Work item – This calls for a verbatim copy of all the data, with no images carried over.

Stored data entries
§

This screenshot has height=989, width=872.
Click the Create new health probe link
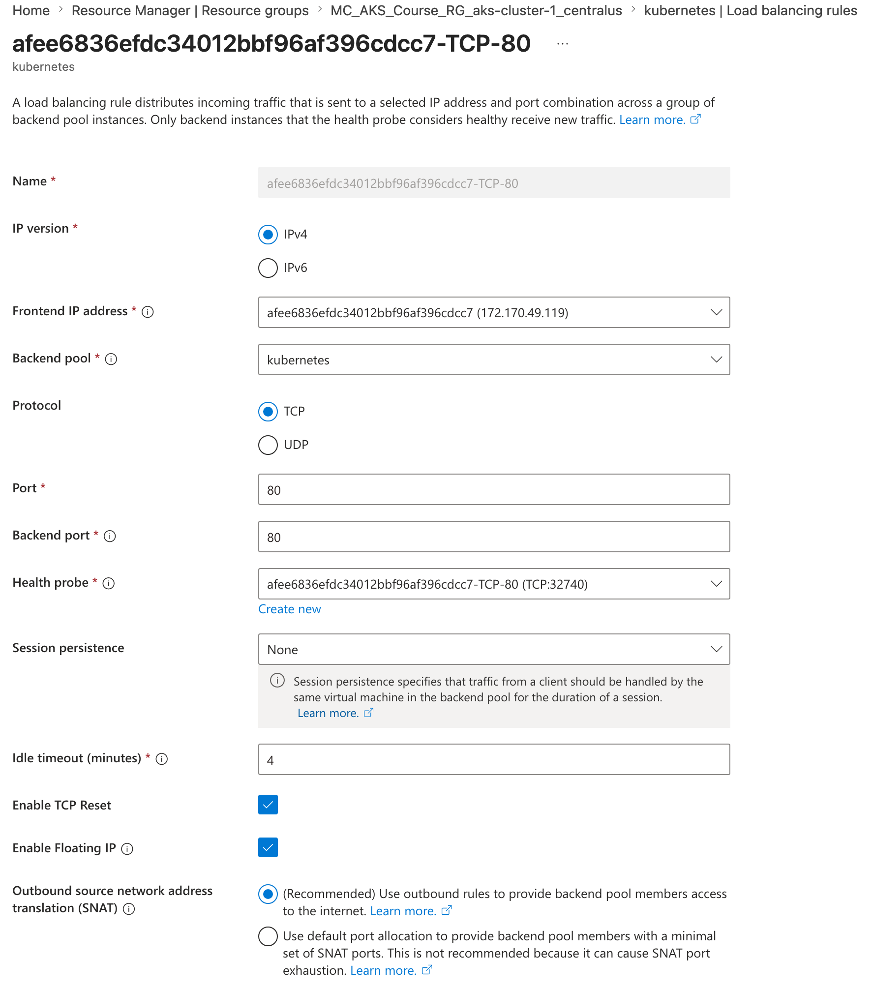[290, 609]

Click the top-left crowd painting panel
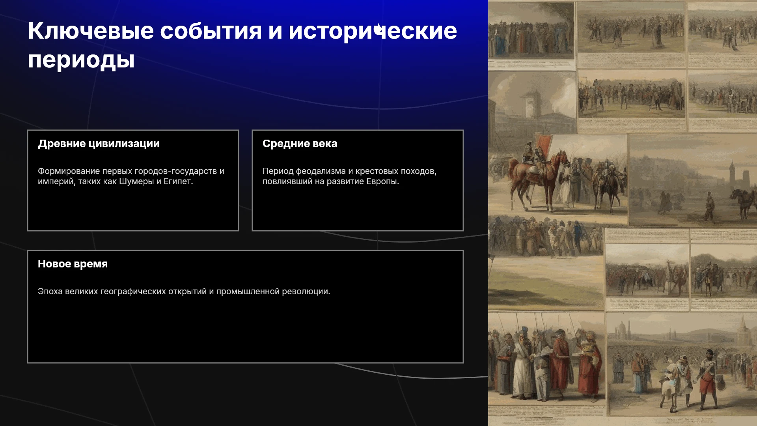(531, 31)
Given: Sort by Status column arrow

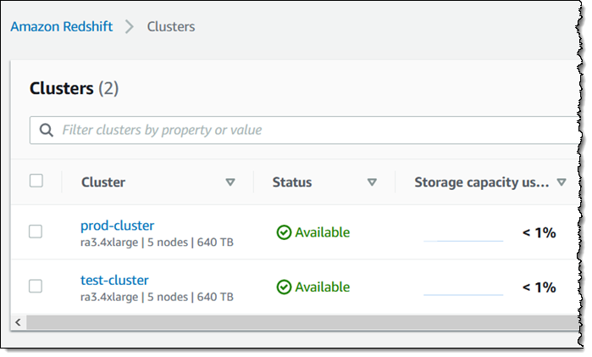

§

Output of the task –
This screenshot has height=989, width=872.
Click the Create new health probe link
[290, 609]

Click the top-left crowd painting panel
(531, 31)
Given: Sort by Status column arrow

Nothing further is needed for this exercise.